(Data records)
'''

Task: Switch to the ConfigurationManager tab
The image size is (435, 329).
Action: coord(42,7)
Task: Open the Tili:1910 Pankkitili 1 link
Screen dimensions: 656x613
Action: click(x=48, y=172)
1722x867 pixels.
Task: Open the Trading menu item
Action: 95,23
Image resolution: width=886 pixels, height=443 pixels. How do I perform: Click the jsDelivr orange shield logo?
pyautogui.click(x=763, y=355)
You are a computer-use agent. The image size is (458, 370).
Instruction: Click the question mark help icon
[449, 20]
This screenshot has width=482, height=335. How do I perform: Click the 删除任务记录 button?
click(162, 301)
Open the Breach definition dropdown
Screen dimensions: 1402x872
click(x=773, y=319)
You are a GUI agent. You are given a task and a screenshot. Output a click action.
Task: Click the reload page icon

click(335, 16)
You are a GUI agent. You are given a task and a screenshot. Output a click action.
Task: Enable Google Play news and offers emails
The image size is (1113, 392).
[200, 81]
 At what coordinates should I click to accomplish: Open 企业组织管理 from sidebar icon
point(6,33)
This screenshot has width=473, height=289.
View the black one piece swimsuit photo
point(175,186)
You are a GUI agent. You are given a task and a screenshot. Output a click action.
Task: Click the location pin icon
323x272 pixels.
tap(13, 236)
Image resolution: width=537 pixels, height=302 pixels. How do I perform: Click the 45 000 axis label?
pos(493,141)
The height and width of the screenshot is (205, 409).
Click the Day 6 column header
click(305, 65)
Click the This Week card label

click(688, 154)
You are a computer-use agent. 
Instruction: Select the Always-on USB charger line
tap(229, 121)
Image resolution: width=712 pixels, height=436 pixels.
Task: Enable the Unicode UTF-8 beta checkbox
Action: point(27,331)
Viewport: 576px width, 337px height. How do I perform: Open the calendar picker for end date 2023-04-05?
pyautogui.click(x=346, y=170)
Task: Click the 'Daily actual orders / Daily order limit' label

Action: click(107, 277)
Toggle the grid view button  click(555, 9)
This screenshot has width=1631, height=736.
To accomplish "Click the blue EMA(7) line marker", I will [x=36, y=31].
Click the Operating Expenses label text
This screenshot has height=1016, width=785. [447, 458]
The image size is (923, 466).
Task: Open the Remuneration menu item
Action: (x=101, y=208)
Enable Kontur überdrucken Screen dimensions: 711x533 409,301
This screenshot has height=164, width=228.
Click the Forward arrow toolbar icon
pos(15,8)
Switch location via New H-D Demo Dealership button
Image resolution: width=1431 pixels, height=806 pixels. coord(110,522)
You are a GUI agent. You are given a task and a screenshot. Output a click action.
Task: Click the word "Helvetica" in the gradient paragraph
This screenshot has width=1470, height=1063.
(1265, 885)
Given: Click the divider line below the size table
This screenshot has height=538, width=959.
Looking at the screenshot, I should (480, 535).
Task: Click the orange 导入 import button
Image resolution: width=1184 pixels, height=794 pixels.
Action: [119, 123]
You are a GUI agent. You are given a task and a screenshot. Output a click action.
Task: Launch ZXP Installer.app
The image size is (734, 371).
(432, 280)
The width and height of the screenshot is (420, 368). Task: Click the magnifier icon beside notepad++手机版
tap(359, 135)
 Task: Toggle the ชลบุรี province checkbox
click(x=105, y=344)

'''

## [Exercise description]
The total of lines in the data that contain "computer" is all you should give.

## [Answer section]
2